Nesse contexto, a internacionalização constitui um dos eixos fundamentais do projeto educacional da Universidad Europea del Atlántico (Universidade Europeia do Atlântico, UNEATLANTICO). Por meio da Oficina de Relaciones Internacionales (Escritório de Relações Internacionais, ORI), a Universidad promove a mobilidade de estudantes, docentes e pessoal de administração e serviços mediante programas como Erasmus+ e uma ampla rede de convênios de colaboração com instituições de ensino superior da Europa, América, Ásia e África.
O relatório evidencia o crescimento sustentado da mobilidade acadêmica internacional, uma tendência que continua se fortalecendo após a pandemia. Em nível global, o número de estudantes matriculados no ensino superior duplicou nas últimas duas décadas, chegando a 269 milhões em 2024, dos quais 7,3 milhões realizaram uma experiência de mobilidade internacional. Além disso, no âmbito europeu, mais de 17 milhões de estudantes aprendiam uma língua estrangeira durante sua etapa escolar em 2023, um indicador do crescente interesse pela formação e pelo intercâmbio acadêmico internacional.

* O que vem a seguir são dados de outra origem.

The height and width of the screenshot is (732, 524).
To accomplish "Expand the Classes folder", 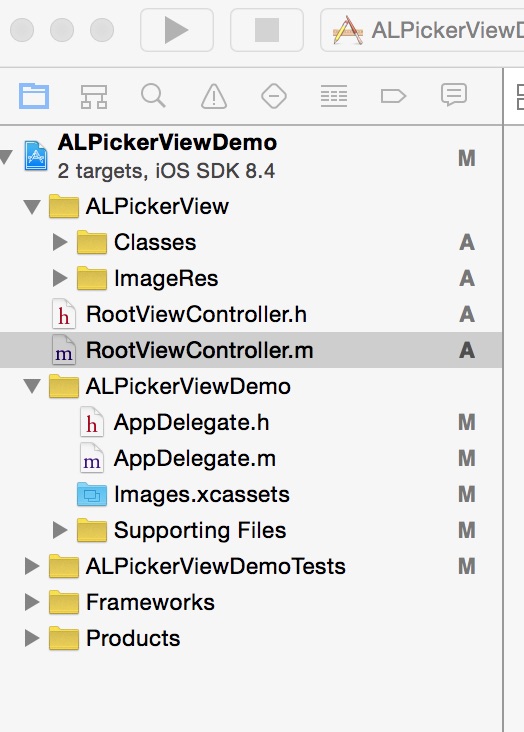I will click(60, 242).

Entre as principais conclusões do estudo, destaca-se também a distribuição do corpo discente internacional de acordo com o tipo de programa. Embora as escolas de espanhol concentrem o maior número de estudantes internacionais (67 %), são os estudos universitários de graduação e mestrado que geram o maior impacto econômico. Estas titulações representam 21,5 % do corpo discente internacional, mas concentram 58,6 % do impacto econômico decorrente da exportação educacional, devido principalmente à maior duração das estadias e aos gastos médios mais elevados desses estudantes.
O estudo também conclui que a educação internacional sustenta cerca de 12 000 postos de trabalho qualificados e beneficia inúmeros setores da economia, como a educação, a moradia, a hotelaria, o transporte e o lazer. Além disso, destaca que o principal desafio para continuar impulsionando o crescimento do setor não reside na demanda, mas na necessidade de agilizar os procedimentos administrativos para os estudantes provenientes de países que exigem visto.
Além de seu impacto econômico, o relatório destaca que a presença de estudantes internacionais favorece a modernização das instituições de ensino superior, impulsiona a internacionalização das comunidades anfitriãs, fortalece a cooperação científica e acadêmica e contribui para a criação de redes de colaboração com projeção internacional.
Nesse cenário, a UNEATLANTICO continua apostando na internacionalização, recebendo estudantes de diferentes países e promovendo estadias acadêmicas de seu corpo discente em universidades de todo o mundo. Essas experiências enriquecem a vida no campus com novas perspectivas culturais e acadêmicas, promovem o desenvolvimento de competências interculturais, linguísticas e profissionais, cada vez mais procuradas em um mercado de trabalho globalizado, e consolidam o compromisso da Universidad com uma formação de qualidade conectada ao ambiente internacional.